## To do
Below are some entries. Transcribe the lines from the one holding "Click the 100.00 price axis label" to the one holding "the 'Поиск по", inclusive, but not the pictures among them.

## Information supplied

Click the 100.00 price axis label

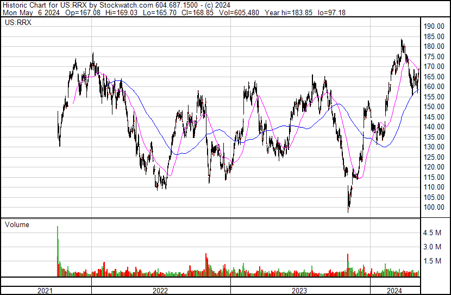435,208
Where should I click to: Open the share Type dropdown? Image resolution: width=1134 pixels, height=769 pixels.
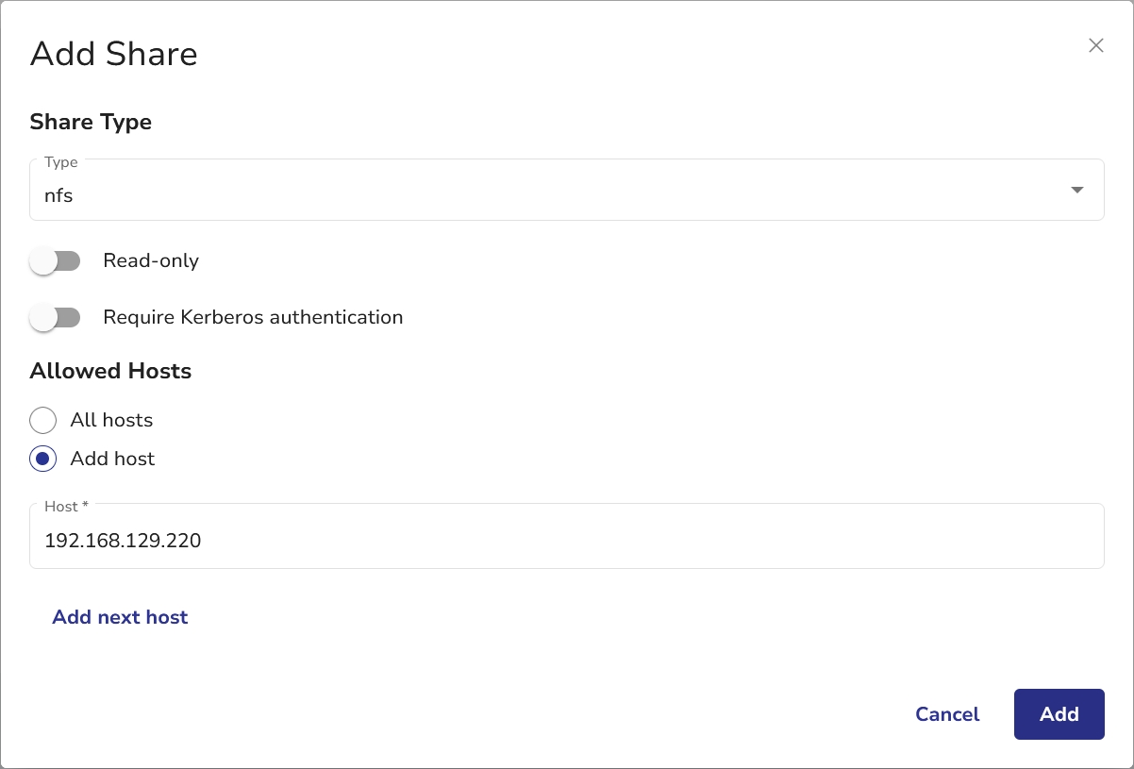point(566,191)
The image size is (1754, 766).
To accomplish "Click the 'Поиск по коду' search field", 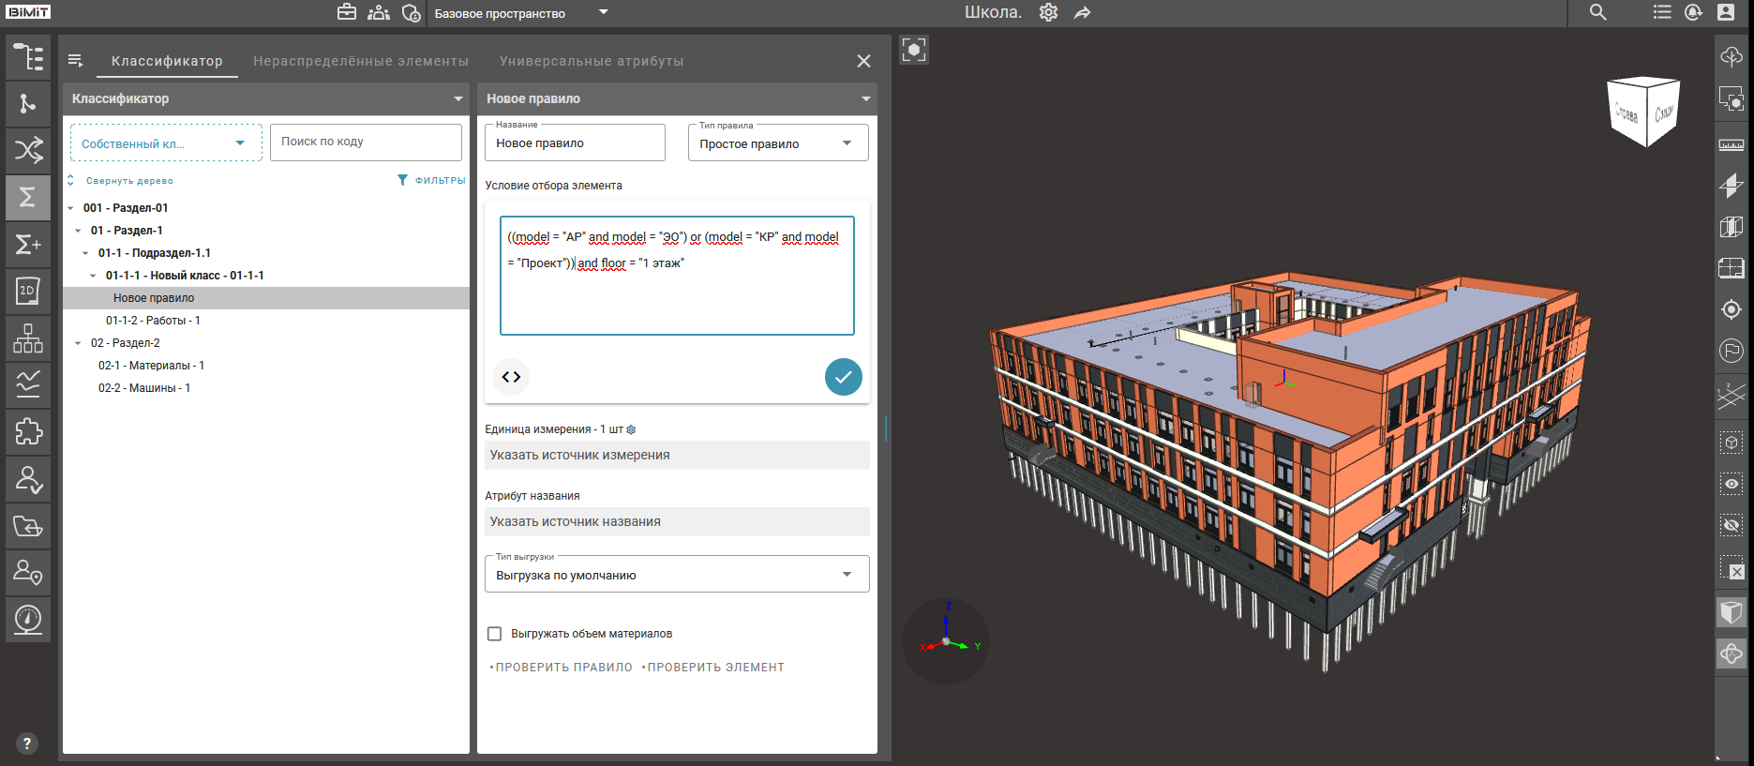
--
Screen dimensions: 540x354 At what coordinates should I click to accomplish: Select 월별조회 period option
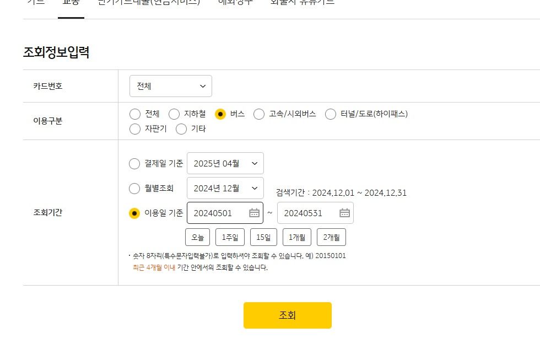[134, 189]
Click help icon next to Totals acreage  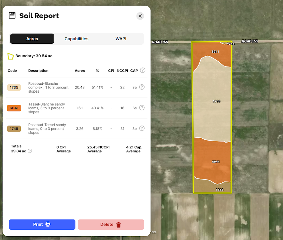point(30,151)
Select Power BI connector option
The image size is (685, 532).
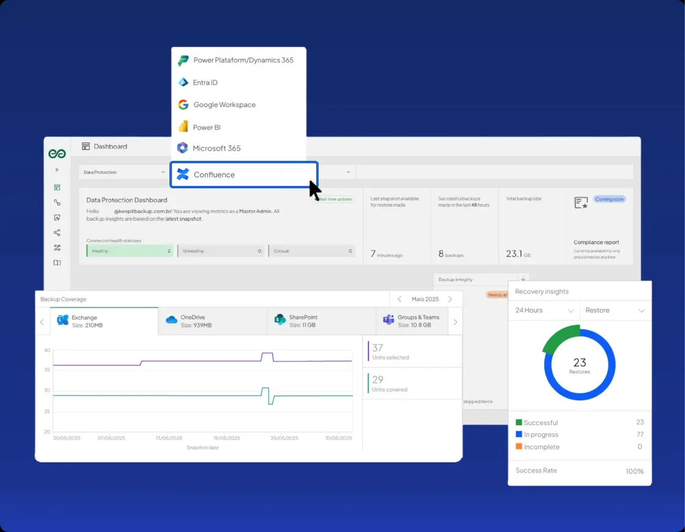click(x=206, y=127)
--
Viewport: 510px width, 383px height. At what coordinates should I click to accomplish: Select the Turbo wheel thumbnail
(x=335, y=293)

## Response to this task
Click the 100.00 price axis label

435,208
Where should I click to: Open the share Type dropdown? Image resolution: width=1134 pixels, height=769 pixels.
point(566,191)
The image size is (1754, 766).
To accomplish "Click the 'Поиск по коду' search field", 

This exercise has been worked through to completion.